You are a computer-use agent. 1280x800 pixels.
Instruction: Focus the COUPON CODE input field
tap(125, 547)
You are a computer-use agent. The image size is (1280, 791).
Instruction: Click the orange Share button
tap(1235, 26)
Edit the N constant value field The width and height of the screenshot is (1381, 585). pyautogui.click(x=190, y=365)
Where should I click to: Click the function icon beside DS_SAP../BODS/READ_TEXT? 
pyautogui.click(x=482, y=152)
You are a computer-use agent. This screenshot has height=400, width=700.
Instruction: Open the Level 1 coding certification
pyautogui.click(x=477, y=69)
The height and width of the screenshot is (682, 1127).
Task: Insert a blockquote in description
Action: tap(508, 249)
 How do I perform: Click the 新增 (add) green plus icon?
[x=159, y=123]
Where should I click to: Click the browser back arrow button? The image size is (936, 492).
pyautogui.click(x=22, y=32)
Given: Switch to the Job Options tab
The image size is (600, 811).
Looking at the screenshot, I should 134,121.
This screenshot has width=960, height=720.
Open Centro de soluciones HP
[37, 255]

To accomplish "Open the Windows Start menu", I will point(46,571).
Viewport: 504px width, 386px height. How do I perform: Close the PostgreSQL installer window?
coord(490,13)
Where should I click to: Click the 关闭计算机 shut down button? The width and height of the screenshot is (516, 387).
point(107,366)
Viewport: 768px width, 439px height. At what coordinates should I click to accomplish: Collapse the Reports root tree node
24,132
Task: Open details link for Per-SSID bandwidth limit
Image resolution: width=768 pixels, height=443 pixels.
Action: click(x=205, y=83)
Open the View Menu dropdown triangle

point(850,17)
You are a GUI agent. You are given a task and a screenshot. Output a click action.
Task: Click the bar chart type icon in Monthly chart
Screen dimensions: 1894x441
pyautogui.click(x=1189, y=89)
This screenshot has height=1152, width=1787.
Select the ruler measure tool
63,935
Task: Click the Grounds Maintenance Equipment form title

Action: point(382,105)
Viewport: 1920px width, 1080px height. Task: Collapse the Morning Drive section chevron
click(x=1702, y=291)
* * *
• GIVEN EXERCISE
Please reproduce all of the lines above word for word, without changing or leaving out anything.

• FINAL ANSWER
You are a computer-use agent. 1280x800 pixels.
Instruction: Focus the COUPON CODE input field
tap(125, 547)
You are a computer-use agent. The image size is (1280, 791).
Instruction: Click the orange Share button
tap(1235, 26)
Edit the N constant value field The width and height of the screenshot is (1381, 585). pyautogui.click(x=190, y=365)
Where should I click to: Click the function icon beside DS_SAP../BODS/READ_TEXT? 
pyautogui.click(x=482, y=152)
You are a computer-use agent. This screenshot has height=400, width=700.
Instruction: Open the Level 1 coding certification
pyautogui.click(x=477, y=69)
The height and width of the screenshot is (682, 1127).
Task: Insert a blockquote in description
Action: tap(508, 249)
 How do I perform: Click the 新增 (add) green plus icon?
[x=159, y=123]
Where should I click to: Click the browser back arrow button? The image size is (936, 492).
pyautogui.click(x=22, y=32)
Given: Switch to the Job Options tab
The image size is (600, 811).
Looking at the screenshot, I should 134,121.
This screenshot has width=960, height=720.
Open Centro de soluciones HP
[37, 255]

To accomplish "Open the Windows Start menu", I will point(46,571).
Viewport: 504px width, 386px height. How do I perform: Close the PostgreSQL installer window?
coord(490,13)
Where should I click to: Click the 关闭计算机 shut down button? The width and height of the screenshot is (516, 387).
point(107,366)
Viewport: 768px width, 439px height. At what coordinates should I click to accomplish: Collapse the Reports root tree node
24,132
Task: Open details link for Per-SSID bandwidth limit
Image resolution: width=768 pixels, height=443 pixels.
Action: click(x=205, y=83)
Open the View Menu dropdown triangle

point(850,17)
You are a GUI agent. You are given a task and a screenshot. Output a click action.
Task: Click the bar chart type icon in Monthly chart
Screen dimensions: 1894x441
pyautogui.click(x=1189, y=89)
This screenshot has height=1152, width=1787.
Select the ruler measure tool
63,935
Task: Click the Grounds Maintenance Equipment form title

Action: point(382,105)
Viewport: 1920px width, 1080px height. Task: Collapse the Morning Drive section chevron
click(x=1702, y=291)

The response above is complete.